How do you calculate the margin of error for things like presidential election polls?

Okay, I know how to come up with a confidence interval when you are only after one proportion (or two), such as the proportion of people who prefer Bush vs. the proportion who don’t. How is it done when there are three or more? For example, in a three-way Bush-Kerry-Nader poll, the margin of error for the proportion favoring each would be different if you calculate it as you would for a poll with just two choices. Am I really asking what the standard deviation is for such a poll? I have a feeling that’s what I’m after, but I’m not sure.

My Dad, a Ph.D. statistician, didn’t seem to recall how to do it off-hand. Maybe this is more at the front of some Dopers’ minds than his…

Here is an easy to follow explanation of the margin of error and the factors that go into it. Basically, it is a confidence interval with other things factored in.

Sorry, didn’t read through much of Shagnasty’s link. But here’s the low down – at least as far as it applies to year 13 statistics as taught in New Zealand.

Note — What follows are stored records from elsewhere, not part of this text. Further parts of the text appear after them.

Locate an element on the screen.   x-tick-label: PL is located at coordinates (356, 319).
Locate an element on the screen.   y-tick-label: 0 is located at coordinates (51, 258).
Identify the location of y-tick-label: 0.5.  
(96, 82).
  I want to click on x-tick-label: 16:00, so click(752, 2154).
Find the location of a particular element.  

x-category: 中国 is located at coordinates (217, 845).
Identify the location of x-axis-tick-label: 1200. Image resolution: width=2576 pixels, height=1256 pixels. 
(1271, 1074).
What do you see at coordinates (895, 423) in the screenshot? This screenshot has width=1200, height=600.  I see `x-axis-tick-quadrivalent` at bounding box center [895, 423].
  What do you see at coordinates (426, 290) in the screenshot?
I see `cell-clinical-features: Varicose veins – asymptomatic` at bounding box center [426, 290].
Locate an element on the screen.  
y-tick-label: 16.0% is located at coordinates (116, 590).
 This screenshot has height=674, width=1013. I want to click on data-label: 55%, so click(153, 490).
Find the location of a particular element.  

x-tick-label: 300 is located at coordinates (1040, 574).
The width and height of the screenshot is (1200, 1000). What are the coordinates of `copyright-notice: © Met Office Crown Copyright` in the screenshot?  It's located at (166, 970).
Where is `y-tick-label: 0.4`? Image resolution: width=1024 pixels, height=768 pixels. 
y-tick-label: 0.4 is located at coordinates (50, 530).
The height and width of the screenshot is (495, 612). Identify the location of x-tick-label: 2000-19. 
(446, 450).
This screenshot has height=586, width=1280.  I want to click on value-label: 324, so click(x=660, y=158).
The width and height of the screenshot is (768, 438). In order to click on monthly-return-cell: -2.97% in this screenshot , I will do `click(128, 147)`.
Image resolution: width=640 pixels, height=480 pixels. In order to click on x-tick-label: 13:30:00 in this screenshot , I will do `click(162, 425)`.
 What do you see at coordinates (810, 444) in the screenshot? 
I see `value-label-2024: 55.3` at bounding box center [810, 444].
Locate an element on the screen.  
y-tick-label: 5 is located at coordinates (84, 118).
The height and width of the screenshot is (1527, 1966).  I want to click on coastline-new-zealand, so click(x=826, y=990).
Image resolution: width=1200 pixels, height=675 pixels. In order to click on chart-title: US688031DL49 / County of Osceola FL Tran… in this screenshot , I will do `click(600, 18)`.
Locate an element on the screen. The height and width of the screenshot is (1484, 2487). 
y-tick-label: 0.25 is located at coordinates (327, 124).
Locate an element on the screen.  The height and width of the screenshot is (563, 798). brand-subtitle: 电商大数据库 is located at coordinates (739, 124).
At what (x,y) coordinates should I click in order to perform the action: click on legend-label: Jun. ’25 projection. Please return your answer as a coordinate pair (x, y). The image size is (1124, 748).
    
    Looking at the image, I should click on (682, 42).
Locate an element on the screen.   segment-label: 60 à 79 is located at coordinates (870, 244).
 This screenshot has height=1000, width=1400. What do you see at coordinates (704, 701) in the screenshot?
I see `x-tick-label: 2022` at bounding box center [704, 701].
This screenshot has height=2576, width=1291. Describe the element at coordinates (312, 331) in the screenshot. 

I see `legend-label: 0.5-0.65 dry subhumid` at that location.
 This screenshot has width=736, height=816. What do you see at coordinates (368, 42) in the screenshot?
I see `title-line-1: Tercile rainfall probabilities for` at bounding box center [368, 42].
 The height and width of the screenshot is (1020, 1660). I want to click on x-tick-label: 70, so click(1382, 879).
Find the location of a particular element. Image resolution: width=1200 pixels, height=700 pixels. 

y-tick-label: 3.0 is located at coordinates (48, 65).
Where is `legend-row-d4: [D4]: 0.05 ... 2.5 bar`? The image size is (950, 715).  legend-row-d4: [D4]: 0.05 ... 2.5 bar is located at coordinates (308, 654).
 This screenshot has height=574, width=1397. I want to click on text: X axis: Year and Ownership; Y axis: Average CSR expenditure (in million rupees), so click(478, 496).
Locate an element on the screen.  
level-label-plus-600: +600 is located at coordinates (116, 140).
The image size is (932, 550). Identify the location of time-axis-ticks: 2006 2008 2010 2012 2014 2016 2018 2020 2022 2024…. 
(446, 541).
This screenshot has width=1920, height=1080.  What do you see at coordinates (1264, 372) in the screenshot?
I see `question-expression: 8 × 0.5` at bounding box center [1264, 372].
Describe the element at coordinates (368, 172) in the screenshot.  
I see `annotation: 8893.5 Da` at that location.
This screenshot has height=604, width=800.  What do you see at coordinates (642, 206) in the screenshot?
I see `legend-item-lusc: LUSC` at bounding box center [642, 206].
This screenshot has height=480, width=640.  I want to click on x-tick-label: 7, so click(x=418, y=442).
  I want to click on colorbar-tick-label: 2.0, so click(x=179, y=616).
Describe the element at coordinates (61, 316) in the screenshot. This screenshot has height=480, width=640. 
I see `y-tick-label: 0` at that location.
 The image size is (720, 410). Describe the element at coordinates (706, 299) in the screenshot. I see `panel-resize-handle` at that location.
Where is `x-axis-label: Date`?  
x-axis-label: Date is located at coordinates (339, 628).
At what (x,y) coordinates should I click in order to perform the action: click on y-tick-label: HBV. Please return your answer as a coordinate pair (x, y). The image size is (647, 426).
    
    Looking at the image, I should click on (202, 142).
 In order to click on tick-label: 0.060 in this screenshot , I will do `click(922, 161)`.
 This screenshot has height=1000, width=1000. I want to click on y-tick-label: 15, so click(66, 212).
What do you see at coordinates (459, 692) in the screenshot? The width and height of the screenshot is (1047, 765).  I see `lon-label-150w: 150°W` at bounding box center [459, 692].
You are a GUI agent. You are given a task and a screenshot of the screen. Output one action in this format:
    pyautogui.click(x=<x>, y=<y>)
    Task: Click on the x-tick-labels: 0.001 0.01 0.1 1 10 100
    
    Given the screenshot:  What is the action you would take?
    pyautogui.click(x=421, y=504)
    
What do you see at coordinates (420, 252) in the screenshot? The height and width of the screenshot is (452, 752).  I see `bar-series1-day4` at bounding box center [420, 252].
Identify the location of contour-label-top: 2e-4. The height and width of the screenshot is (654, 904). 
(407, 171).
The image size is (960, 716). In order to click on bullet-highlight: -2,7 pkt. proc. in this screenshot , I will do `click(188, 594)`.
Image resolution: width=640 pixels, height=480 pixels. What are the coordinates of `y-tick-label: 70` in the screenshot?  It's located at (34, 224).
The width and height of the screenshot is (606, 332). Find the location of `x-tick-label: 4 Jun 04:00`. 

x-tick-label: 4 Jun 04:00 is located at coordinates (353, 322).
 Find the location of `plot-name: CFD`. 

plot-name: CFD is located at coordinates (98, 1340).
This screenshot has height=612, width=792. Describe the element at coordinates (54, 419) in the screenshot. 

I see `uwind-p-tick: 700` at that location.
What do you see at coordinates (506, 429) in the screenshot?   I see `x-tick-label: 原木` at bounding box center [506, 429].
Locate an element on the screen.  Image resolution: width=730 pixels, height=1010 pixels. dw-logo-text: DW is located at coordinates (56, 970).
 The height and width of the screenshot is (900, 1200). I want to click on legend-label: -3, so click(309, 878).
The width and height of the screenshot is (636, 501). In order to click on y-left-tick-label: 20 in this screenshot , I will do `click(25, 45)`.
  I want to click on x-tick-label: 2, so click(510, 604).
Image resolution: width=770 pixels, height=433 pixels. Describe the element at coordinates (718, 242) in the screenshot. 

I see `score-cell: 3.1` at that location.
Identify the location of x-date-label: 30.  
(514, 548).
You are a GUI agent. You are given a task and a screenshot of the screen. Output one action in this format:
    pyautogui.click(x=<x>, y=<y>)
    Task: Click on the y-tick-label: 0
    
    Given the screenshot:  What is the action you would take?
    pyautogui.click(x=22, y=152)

You can view the results of a multi choice opinion poll as a number of binomial distributions. That is,
[ul]
[li]will vote for Bush / will not vote for Bush[/li][li]will vote for Kerry / will not vote for Kerry[/li][li]will vote for Nader / will not vote for Nader[/li][/ul]
Of course, these three binomial distributions are not independent, but that doesn’t matter. They each have their own p value (probability of event occurring) and they all have the same n value.
You could simply calculate the confidence interval the same as normal. Except, as you rightly pointed out, you would have three (or more) different margins of error.

The worst case scenario is when p is close to 0.5. That is when the margin of error is greatest. What is done in practice it to calculate the margin of error for p=0.5 and use that value when you report the results of the poll. Typically in NZ a poll of 1000 is used with a confidence level of 95%. The results are reported with a “margin of error of plus or minus three percent”.

[doing the math]

Zinv(0.95) * sqrt(p(1-p)/n)
= 1.96 * sqrt(0.25/1000).
=0.0309903211
approx equals 3%

[/doing the math]
There are some problems with this approach. It is confusing when you have low polling candidates whose polling may actually be below the margin of error. The other and more subtle difficulty is that the Binomial --> Normal approximation (upon which the central limit theorem and hence confidence intervals are based) is less valid for low values of p. This is particularly true when n is also low.

Statisticians don’t really expect journalists to understands the subtlety of all of this. Nor do they think the general public really understands. And politicians are told by their media spin doctors not to pay too much attention to the polls (unless of course they are ahead). The confusion introduced by the somewhat ad-hoc approach is small compared to the confusion that already exists concerning statistics and the additional confusion that would be added by adopting a more rigourous approach.

To put it bluntly,
If polls are reported as having a margin of error of plus or minus 3% (at a 95% confidence level)
then,
5% of such polls are completely wrong. That is the true value is more than three percentage points from the reported value.

And this is assuming that the sampling process is completely unbiased. Which is something that I would doubt in most cases.